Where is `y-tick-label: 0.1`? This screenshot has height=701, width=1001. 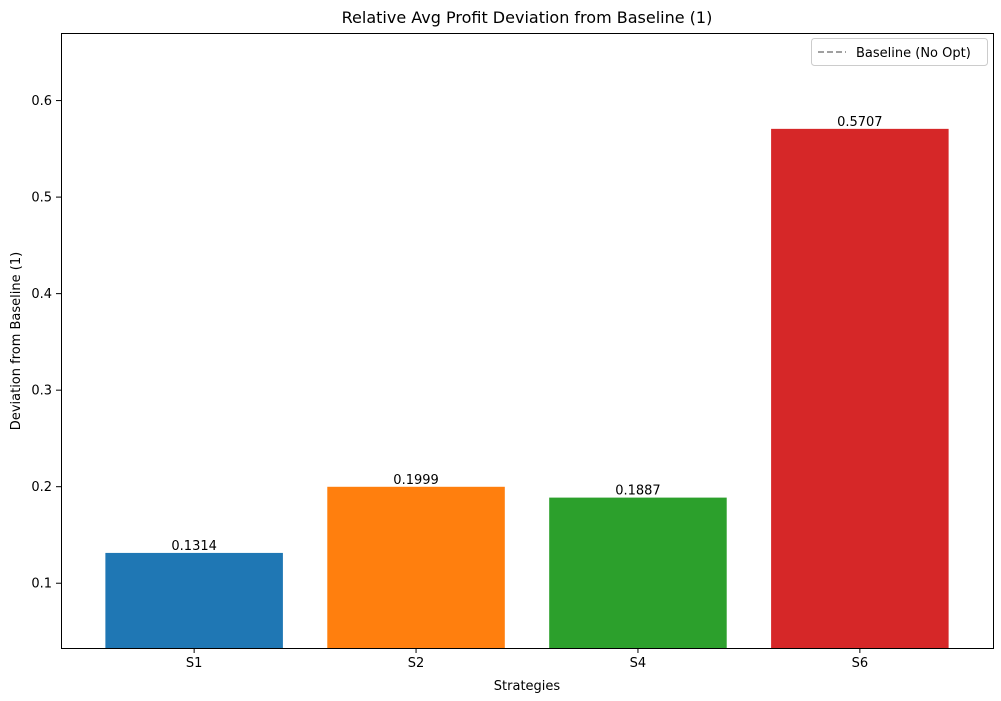
y-tick-label: 0.1 is located at coordinates (42, 584).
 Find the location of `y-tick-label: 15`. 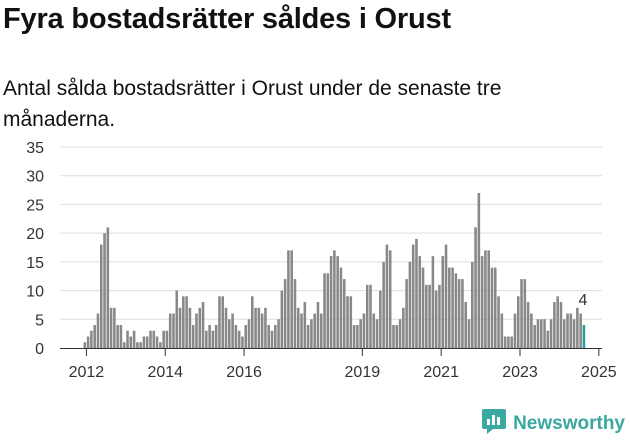

y-tick-label: 15 is located at coordinates (35, 264).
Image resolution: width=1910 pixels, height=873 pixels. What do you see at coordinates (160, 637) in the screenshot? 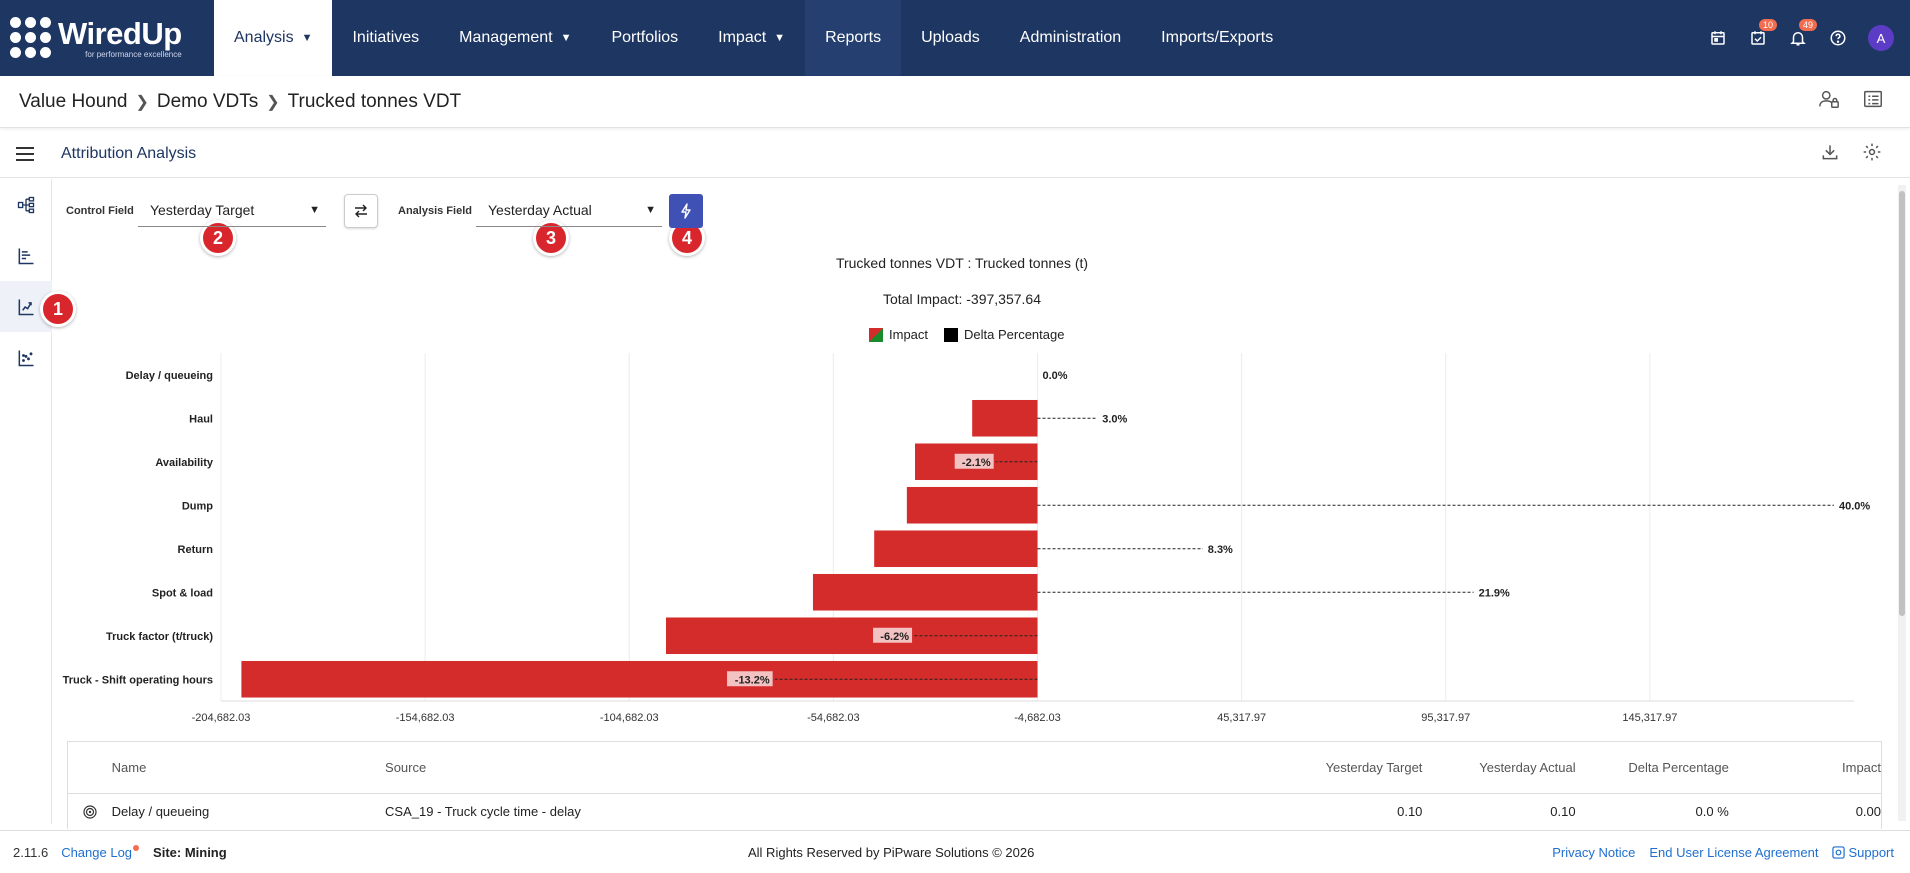
I see `category-label: Truck factor (t/truck)` at bounding box center [160, 637].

━━━━━━━━━━

(TASK TO COMPLETE) Copy all of the records above word for word, omitting the pictures.

(COMPLETED TASK)
Where is `y-tick-label: 0.1`? This screenshot has height=701, width=1001. 
y-tick-label: 0.1 is located at coordinates (42, 584).
 Find the location of `y-tick-label: 15`. 

y-tick-label: 15 is located at coordinates (35, 264).
Image resolution: width=1910 pixels, height=873 pixels. What do you see at coordinates (160, 637) in the screenshot? 
I see `category-label: Truck factor (t/truck)` at bounding box center [160, 637].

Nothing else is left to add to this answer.